EXERCISE INSTRUCTIONS>
All of the data below should be copied exactly as it stands.

RECORD EXCERPTS>

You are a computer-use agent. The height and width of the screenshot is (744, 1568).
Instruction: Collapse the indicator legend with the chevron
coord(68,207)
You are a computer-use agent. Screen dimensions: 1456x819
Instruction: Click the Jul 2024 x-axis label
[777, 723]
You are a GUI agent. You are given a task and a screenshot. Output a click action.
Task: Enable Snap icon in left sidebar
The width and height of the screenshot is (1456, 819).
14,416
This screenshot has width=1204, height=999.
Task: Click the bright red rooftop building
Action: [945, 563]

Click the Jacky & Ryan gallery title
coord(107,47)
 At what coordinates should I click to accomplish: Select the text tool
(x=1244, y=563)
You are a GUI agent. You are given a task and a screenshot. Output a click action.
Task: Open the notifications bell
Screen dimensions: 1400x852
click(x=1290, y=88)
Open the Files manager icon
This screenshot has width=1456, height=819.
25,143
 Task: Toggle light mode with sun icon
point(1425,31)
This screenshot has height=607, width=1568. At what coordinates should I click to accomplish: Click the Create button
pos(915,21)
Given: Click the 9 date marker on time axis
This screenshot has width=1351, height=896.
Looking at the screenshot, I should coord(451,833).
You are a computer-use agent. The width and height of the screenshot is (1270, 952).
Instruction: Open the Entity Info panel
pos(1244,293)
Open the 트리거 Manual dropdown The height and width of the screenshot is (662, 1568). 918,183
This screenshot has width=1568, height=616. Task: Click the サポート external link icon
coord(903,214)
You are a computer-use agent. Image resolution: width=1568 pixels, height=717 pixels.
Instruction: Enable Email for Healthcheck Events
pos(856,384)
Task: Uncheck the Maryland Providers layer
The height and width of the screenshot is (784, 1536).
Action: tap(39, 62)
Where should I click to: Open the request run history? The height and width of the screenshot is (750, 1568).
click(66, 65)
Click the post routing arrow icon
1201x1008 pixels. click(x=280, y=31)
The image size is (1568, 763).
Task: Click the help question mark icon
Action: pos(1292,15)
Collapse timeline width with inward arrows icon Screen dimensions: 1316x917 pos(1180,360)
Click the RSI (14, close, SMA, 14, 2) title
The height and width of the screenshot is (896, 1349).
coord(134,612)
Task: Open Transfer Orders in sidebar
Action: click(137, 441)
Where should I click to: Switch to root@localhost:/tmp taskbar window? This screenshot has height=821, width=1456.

SOLUTION TO THE EXERCISE>
You are a computer-use agent. The height and width of the screenshot is (744, 1568).
Instruction: Collapse the indicator legend with the chevron
coord(68,207)
You are a computer-use agent. Screen dimensions: 1456x819
Instruction: Click the Jul 2024 x-axis label
[777, 723]
You are a GUI agent. You are given a task and a screenshot. Output a click action.
Task: Enable Snap icon in left sidebar
The width and height of the screenshot is (1456, 819).
14,416
This screenshot has width=1204, height=999.
Task: Click the bright red rooftop building
Action: [945, 563]

Click the Jacky & Ryan gallery title
coord(107,47)
 At what coordinates should I click to accomplish: Select the text tool
(x=1244, y=563)
You are a GUI agent. You are given a task and a screenshot. Output a click action.
Task: Open the notifications bell
Screen dimensions: 1400x852
click(x=1290, y=88)
Open the Files manager icon
This screenshot has width=1456, height=819.
25,143
 Task: Toggle light mode with sun icon
point(1425,31)
This screenshot has height=607, width=1568. At what coordinates should I click to accomplish: Click the Create button
pos(915,21)
Given: Click the 9 date marker on time axis
This screenshot has width=1351, height=896.
Looking at the screenshot, I should coord(451,833).
You are a computer-use agent. The width and height of the screenshot is (1270, 952).
Instruction: Open the Entity Info panel
pos(1244,293)
Open the 트리거 Manual dropdown The height and width of the screenshot is (662, 1568). 918,183
This screenshot has width=1568, height=616. Task: Click the サポート external link icon
coord(903,214)
You are a computer-use agent. Image resolution: width=1568 pixels, height=717 pixels.
Instruction: Enable Email for Healthcheck Events
pos(856,384)
Task: Uncheck the Maryland Providers layer
The height and width of the screenshot is (784, 1536).
Action: tap(39, 62)
Where should I click to: Open the request run history? The height and width of the screenshot is (750, 1568).
click(66, 65)
Click the post routing arrow icon
1201x1008 pixels. click(x=280, y=31)
The image size is (1568, 763).
Task: Click the help question mark icon
Action: pos(1292,15)
Collapse timeline width with inward arrows icon Screen dimensions: 1316x917 pos(1180,360)
Click the RSI (14, close, SMA, 14, 2) title
The height and width of the screenshot is (896, 1349).
coord(134,612)
Task: Open Transfer Orders in sidebar
Action: click(137, 441)
Where should I click to: Switch to root@localhost:/tmp taskbar window? This screenshot has height=821, width=1456.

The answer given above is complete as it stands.